Possibly of anthropological interest, but as a story for a wide audience, it’s no improvement on other versions.

Scenes inspired by the traditional art of India’s Warli people illustrate a retold Panchatantra tale about a jackal who falls into a vat of dye.

Chased by village dogs, pipsqueak Juno the jackal blindly jumps into a vat of indigo. His bright new color so frightens the other animals in the wild that he proclaims himself king. But when he hears his banished jackal clan howling at the moon, he joins in—thus betraying his true nature to the other creatures, who angrily drive him away.
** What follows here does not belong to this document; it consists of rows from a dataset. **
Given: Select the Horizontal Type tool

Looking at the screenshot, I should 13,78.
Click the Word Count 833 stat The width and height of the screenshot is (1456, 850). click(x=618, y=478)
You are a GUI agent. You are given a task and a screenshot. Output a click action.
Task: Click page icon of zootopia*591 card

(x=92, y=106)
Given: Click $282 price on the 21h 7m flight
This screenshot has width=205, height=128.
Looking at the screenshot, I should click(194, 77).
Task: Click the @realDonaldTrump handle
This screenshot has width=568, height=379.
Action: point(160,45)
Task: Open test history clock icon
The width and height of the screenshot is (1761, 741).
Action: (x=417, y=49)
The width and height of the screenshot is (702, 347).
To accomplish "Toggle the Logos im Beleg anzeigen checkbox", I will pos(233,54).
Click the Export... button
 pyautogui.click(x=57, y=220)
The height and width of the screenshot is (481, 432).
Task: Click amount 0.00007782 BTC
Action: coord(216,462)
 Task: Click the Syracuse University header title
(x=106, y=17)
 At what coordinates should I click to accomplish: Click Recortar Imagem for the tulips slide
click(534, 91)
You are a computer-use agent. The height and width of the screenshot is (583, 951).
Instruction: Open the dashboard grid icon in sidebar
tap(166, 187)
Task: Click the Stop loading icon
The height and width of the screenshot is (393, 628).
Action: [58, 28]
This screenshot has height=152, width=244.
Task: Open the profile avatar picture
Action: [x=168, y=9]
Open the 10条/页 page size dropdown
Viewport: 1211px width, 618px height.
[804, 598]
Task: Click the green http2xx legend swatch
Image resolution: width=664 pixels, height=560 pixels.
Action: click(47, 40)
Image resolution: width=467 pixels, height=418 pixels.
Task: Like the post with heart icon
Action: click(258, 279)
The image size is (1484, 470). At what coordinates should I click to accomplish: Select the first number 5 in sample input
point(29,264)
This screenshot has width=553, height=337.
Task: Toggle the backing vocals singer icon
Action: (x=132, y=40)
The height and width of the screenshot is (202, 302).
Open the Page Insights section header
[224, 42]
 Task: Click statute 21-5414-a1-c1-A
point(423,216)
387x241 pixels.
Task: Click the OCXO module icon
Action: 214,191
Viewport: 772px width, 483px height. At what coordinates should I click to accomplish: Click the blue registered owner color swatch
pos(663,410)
Viswanath embellishes more-traditional versions both with added details and by casting the tale into lumbering verse: “Juno was terribly puny and lean, / and the bigger jackals were really quite mean. / They laughed at him cruelly for being so skinny, / calling him names, like sissy and ninny.” (She also follows the lead of most modern renditions by allowing the imposter to survive rather than being killed by his erstwhile subjects.) Drawn in white on dark, monochrome backgrounds, the illustrations are large-scale scenes with freely placed figures of animals and foliage that are small and often stylized beyond easy recognition. They are striking, but the visual narrative they convey is not easy for readers from outside the culture to parse.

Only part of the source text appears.